“Quero o recorde pessoal nas minhas distâncias. Já estou qualificada nos 1.500 metros livres e gostaria do mesmo nos 800. Como resultado máximo seria uma final olímpica, um ‘top8′”, assumiu a nadadora do Sporting de Braga, em entrevista à Lusa.

Tamila Holub integra o lote de cinco nadadores lusos já com lugar garantido no Japão, nos 1.500 metros livres, juntamente com Diana Durães: juntam-se ainda Alexis Santos, semifinalista no Rio2016, e Gabriel Lopes nos 200 metros estilos, e Ana Catarina Monteiro nos 200 mariposa.

“Já tive a minha oportunidade de ir na ‘descontra’ (Rio2016). (…) Agora há pressão, pois não é só participar, vais com expectativas muito mais elevadas para ti mesmo”, complementa.

O adiamento dos Jogos por um ano nada mudou em termos de objetivos — “continuam a ser ambiciosos” -, porém a paragem de dois meses devido ao confinamento obrigatório motivou “grandes alterações” na preparação, além de ter sido “psicologicamente bastante duro”.

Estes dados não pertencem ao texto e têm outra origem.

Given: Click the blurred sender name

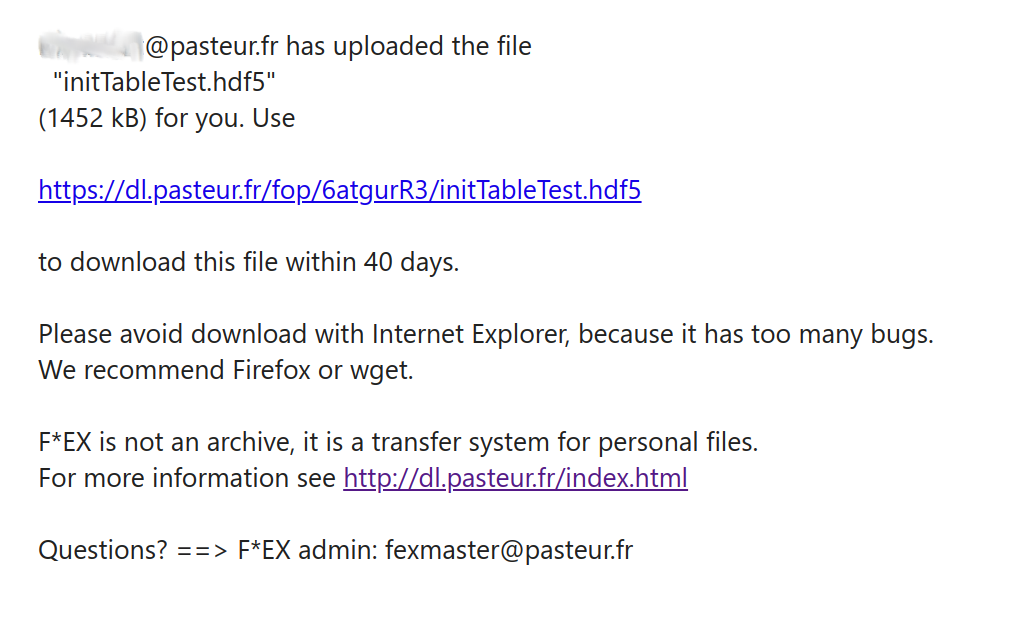Looking at the screenshot, I should point(90,46).
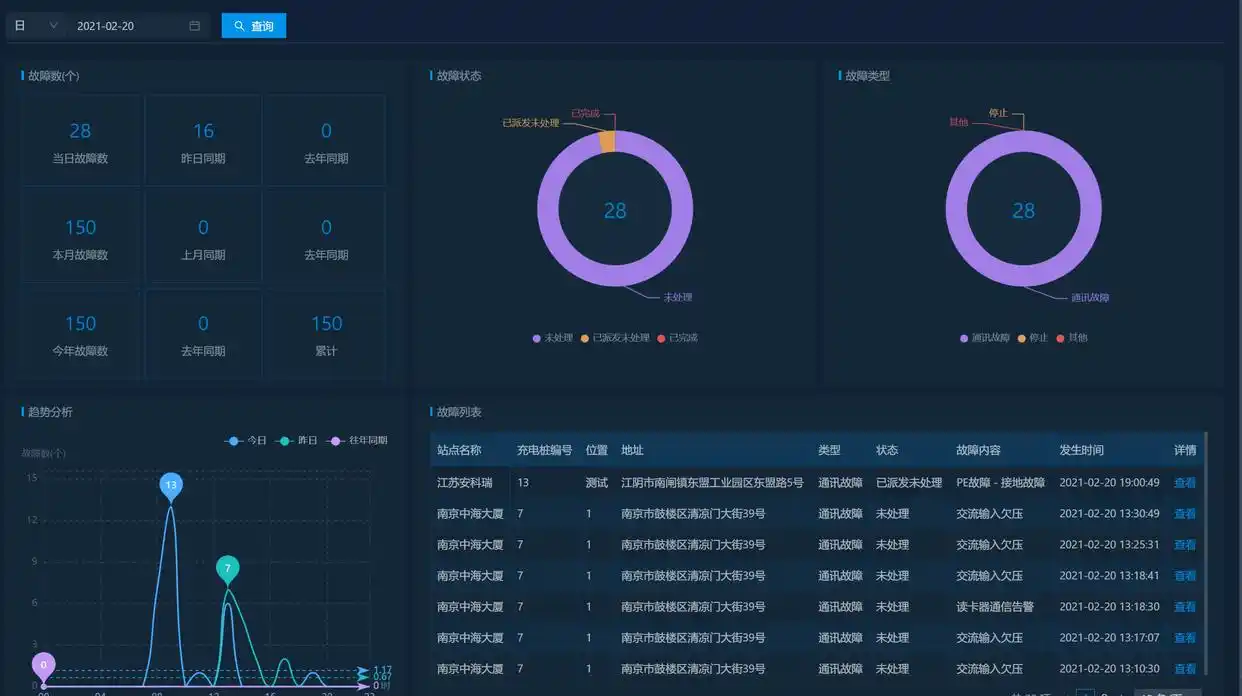Open the calendar icon in the date field

click(x=194, y=24)
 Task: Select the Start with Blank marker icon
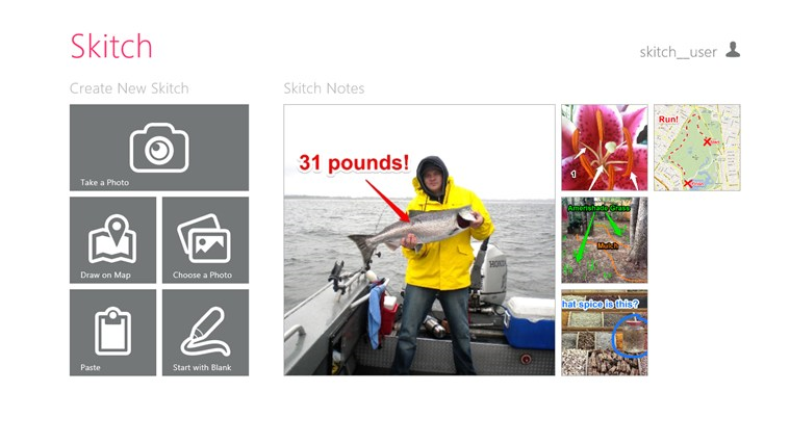click(x=205, y=331)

“Tem sido complicado, até porque quase não houve competição nacional. Estivemos sempre a treinar e sem noções de onde estamos, o que temos a melhorar, o que só acontece em competição. Devemos aproveitar qualquer prova internacional ao máximo. Temos o campeonato da Europa de piscina longa, em maio, e aí vai ser o grande ponto de avaliação. Estamos todos a trabalhar muito para chegar lá na melhor forma possível”, vincou.

Apesar das vicissitudes, a nadadora de 21 anos recorda que a condição de desportista a obriga a estar “preparada para qualquer variação de planos” e considera, inclusivamente, que este hiato “deu para descansar a cabeça e voltar com novas forças”.

O que verdadeiramente a preocupa é o que não pode controlar, nomeadamente não estar ainda imunizada contra o coronavírus: “Os atletas portugueses já deviam estar vacinados. Sinto que a qualquer momento todo o meu trabalho pode ir por água abaixo”.

Justifica os seus receios com um colega já apurado que, afetado pelos sintomas da covid-19, ficou 10 dias parado e atualmente está num patamar igual ao de início de época, quando anteriormente se encontrava “num pico de forma bastante bom, a preparar os Europeus”.

“Tenho muito receio que me aconteça. É muito trabalho, muitas horas na água. Neste momento, os atletas já deviam estar vacinados. Quanto mais perto dos Jogos, maiores os riscos. Como sabemos, após a vacinação também há sintomas como a febre, entre outros. Não vale a pena fazer a vacina um mês antes da prova e depois ficarmos um mês deitados na cama com febre”, alerta.

Holub desvaloriza o facto de os desportistas não poderem viver Tóquio2020 como uma celebração entre povos, recordando que vão ao Japão “para competir, não para festejar”.

A natação lusa em Tóquio2020 pode vir a ser reforçada, caso José Lopes, Victoria Kaminskaya e Miguel Nascimento consigam os mínimos, que lhes têm fugido por pouco.

Na quarta-feira ficam a faltar 100 dias para o arranque dos Jogos Olímpicos Tóquio2020, que vão realizar-se de 23 de julho a 08 de agosto de 2021.